‘Laat leraren actief meedoen in onderzoeksprojecten’

Nieuws | door Janneke Adema
12 april 2022 | Leraren moet veel meer dan nu een actieve rol krijgen bij onderwijsonderzoek, zodat zij er ook werkelijk profijt van hebben, blijkt uit nieuw onderzoek van de HAN. Uit groepsinterviews met leraren en onderzoekers bleek dat intensieve en duurzame samenwerking tijdens projecten leraren motiveert om de resultaten mee te nemen in hun toekomstige onderwijs.
Foto: fauxels

De onderzoekers analyseerden 69 onderzoeksrapporten van het Nationaal Regieorgaan Onderwijsonderzoek van de afgelopen vijf jaar, om een beeld te krijgen van de impact van de onderzoeken. De meeste onderzoekers gebruiken strategieën voor de kennisverspreiding zoals het publiceren van resultaten of het geven van workshops, maar het is onduidelijk hoeveel individuele onderzoeken daadwerkelijk bijdragen aan innovaties in de onderwijspraktijk.  

Na de analyse van deze onderzoeksrapporten voerden de onderzoekers een aantal groepsinterviews uit met stakeholders uit twaalf uiteenlopende onderzoeken. De geïnterviewde groepen bestonden niet alleen uit onderzoekers, maar ook leraren die betrokken waren bij het betreffende onderzoeksproject. Wanneer de leraren werkelijk meewerken aan het onderzoek en niet alleen een databron vormen voor de onderzoekers, maken ze beter gebruik van de kennis uit het onderzoek waar ze aan meedoen, bleek uit de interviews. 

Kennisopbrengst vaak onduidelijk 

Toch is intensieve participatie niet de meest voorkomende strategie van onderzoekers om de kennis uit hun projecten aan professionals in de praktijk te brengen. De meest voorkomende strategieën zijn het beschikbaar stellen van kennis door middel van publicaties en het ontwikkelen van toepassingen en procedures voor implementaties. In iets meer dan de helft van de gevallen vervaardigden de onderzoekers en de leraren samen nieuwe kennis door middel van actieve interactie.

Maar weinig onderzoeksrapporten melden in hoeverre de opgedane kennis door leraren in de praktijk werd gebracht. In negen onderzoeksrapporten (dertien procent) werd verslag gedaan van leraren die hun werkwijze aanpasten naar aanleiding van de onderzoeksresultaten. In zes rapportages (negen procent) verklaarden onderzoekers dat de kennis uit het onderzoek door leraren werd toegepast in de praktijk. Over verwijzingen naar de onderzoeken door leraren tijdens hun onderwijspraktijken werd niks gevonden in de documentanalyse. 

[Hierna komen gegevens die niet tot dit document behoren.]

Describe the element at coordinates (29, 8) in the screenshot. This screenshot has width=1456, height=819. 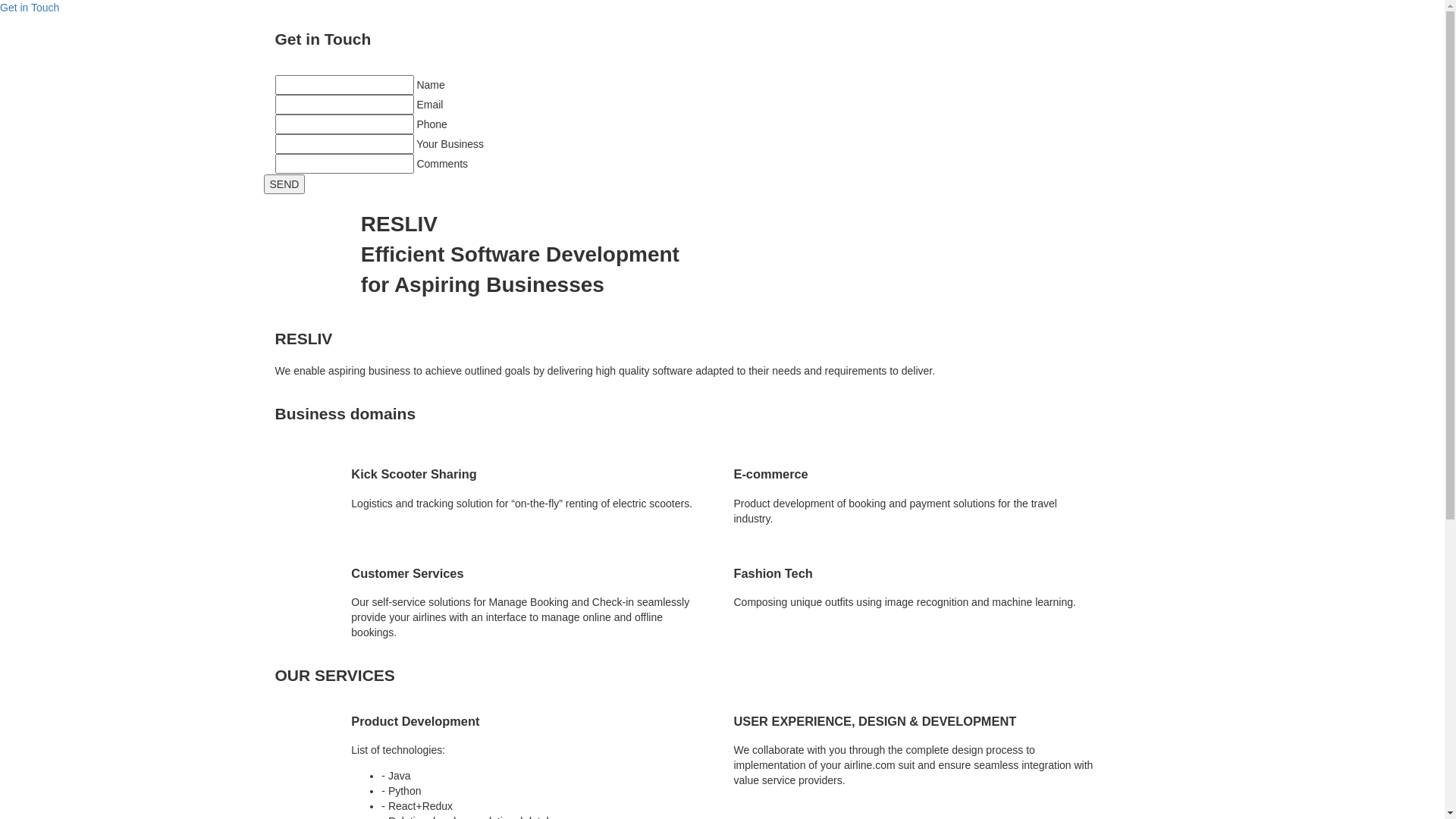
I see `'Get in Touch'` at that location. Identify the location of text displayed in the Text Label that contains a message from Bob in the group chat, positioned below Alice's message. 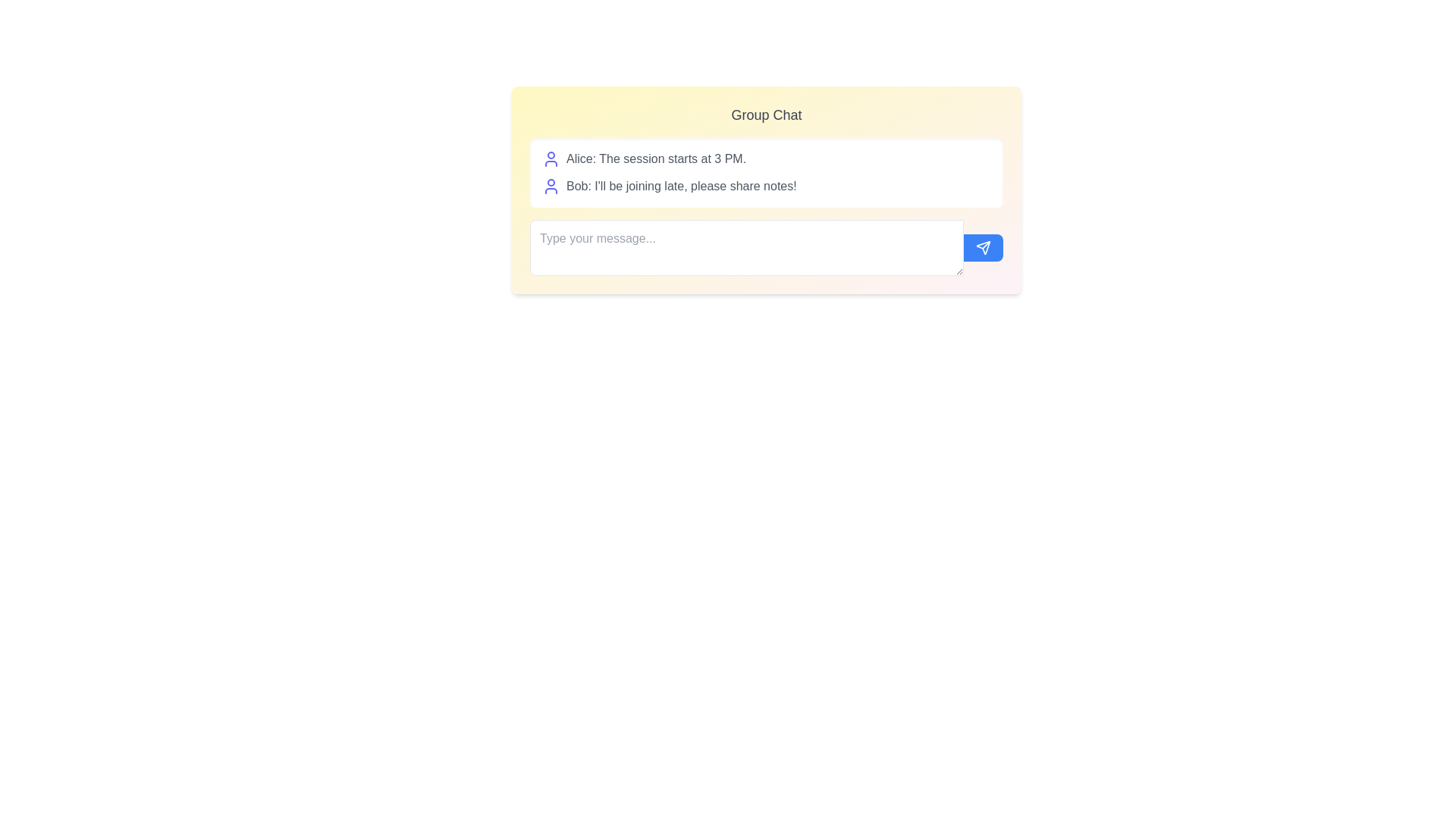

Kennisbenutting door lerarenopleiding 

Uit de groepsinterviews werd meer duidelijk over de werkelijke kennisbenutting. De onderzoekers vroegen de geïnterviewden een tijdlijn op te stellen waarin ze aangaven wanneer ze kennisbenuttingsactiviteiten ondernamen en welke opbrengsten ze hiervan bij hun doelgroep zagen. 

In een deel van de onderzoeken werd de kennis benut door middel van verwijzing naar het onderzoek. In ongeveer de helft van de interviews bleek dat door eindgebruikers een link werd gelegd tussen hun onderwijspraktijk en de resultaten van het onderzoek: zij zijn tot nieuwe inzichten of ideeën gekomen. In twee andere interviews werd duidelijk dat er schriftelijk naar de onderzoeken werd verwezen door een lerarenopleiding, het SLO (Stichting Leerplanontwikkeling) of internationale onderzoekers. 

In acht van de twaalf projecten hebben leraren hun eigen praktijk veranderd naar aanleiding van de resultaten of passen ze de uitkomsten toe in de praktijk. In een deel van de projecten werd de kennis benut in een lerarenopleiding. De geïnterviewden vertelden in dit geval dat opbrengsten uit het onderzoek onder meer werden gebruikt in lessen, in opdrachten voor studenten of als didactisch voorbeeld. Echter, bij de meeste projecten was het niet duidelijk wat de impact van het onderzoek is buiten de direct onderzochte praktijk. 

Niet alleen een databron 

Op individueel niveau is het belangrijk dat deelnemers actief betrokken worden bij het onderzoek om te zorgen voor goede kennisbenutting, concluderen de onderzoekers. Dit kan bijvoorbeeld door leraren actief te betrekken bij het ontwikkelen van lesmateriaal in het kader van het project, en door hen in de rol van leraar-onderzoeker gegevens te laten verzamelen en analyseren. Een deelnemer gaf tijdens het interview aan zich op deze manier echt onderdeel te voelen van het onderzoek, in plaats van alleen een databron. Daarnaast helpt het als de leraren, maar ook de individuele onderzoekers enthousiast zijn over het project en sterk gemotiveerd zijn om de kennis te delen. 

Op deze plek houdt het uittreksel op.